Cite as: https://hdl.handle.net/11858/00-001M-0000-0026-D06F-D
Abstract
Sensory-evoked signal flow, at cellular and network levels, is primarily determined by the synaptic wiring of the underlying neuronal circuitry. Measurements of synaptic innervation, connection probabilities and subcellular organization of synaptic inputs are thus among the most active fields of research in contemporary neuroscience. Methods to measure these quantities range from electrophysiological recordings over reconstructions of dendrite-axon overlap at light-microscopic levels to dense circuit reconstructions of small volumes at electron-microscopic resolution. However, quantitative and complete measurements at subcellular resolution and mesoscopic scales to obtain all local and long-range synaptic in/outputs for any neuron within an entire brain region are beyond present methodological limits.

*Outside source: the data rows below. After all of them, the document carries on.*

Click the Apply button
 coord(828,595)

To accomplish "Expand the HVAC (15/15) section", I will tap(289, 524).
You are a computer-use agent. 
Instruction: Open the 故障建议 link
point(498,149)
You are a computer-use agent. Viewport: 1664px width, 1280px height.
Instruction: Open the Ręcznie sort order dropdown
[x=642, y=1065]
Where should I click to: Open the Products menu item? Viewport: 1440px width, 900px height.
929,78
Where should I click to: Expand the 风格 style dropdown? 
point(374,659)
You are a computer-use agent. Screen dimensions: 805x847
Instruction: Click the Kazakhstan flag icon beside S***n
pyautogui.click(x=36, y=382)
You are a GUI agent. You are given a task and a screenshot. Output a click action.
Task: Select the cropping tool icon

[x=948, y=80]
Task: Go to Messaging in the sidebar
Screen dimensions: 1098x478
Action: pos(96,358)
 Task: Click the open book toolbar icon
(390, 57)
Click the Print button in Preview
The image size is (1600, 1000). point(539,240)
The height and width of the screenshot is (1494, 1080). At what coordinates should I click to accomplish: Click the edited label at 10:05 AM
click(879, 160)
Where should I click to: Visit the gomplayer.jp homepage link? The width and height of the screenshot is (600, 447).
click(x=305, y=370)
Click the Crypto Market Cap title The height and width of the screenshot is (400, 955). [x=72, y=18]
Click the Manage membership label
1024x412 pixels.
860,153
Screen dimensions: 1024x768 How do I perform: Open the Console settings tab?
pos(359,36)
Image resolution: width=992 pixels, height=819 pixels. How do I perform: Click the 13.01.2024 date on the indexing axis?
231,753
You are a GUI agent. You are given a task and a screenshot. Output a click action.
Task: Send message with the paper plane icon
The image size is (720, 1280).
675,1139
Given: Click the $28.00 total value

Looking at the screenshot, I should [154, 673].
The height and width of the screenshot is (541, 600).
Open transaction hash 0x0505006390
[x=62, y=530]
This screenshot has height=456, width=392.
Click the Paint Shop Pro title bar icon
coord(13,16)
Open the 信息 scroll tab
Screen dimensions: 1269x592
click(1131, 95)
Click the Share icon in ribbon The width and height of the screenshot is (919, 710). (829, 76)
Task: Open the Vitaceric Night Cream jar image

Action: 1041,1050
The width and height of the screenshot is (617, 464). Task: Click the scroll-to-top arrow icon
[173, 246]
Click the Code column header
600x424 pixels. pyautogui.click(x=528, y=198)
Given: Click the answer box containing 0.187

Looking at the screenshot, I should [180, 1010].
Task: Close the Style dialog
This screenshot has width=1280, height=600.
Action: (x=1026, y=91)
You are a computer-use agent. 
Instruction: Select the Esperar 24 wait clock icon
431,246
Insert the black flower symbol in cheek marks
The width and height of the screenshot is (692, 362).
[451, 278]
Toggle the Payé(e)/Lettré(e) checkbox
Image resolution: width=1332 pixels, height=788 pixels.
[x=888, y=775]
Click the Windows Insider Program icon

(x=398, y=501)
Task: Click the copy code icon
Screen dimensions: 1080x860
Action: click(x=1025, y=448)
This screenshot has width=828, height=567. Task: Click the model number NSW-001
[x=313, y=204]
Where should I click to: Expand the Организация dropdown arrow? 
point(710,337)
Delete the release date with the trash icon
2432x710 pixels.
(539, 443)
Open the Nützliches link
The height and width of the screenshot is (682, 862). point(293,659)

Here, we present a novel concept, implemented within an interactive software environment called NeuroNet, which allows (i) integration of sparsely sampled (sub)cellular morphological data into an accurate anatomical reference frame of the brain region(s) of interest, (ii) up-scaling to generate an average dense model of the neuronal circuitry within the respective brain region(s) and (iii) statistical measurements of synaptic innervation between all neurons within the model. We illustrate our approach by generating a dense average model of the entire rat vibrissal cortex, providing the required anatomical data, and illustrate how to measure synaptic innervation statistically. Comparing our results with data from paired recordings in vitro and in vivo, as well as with reconstructions of synaptic contact sites at light- and electron-microscopic levels, we find that our in silico measurements are in line with previous results.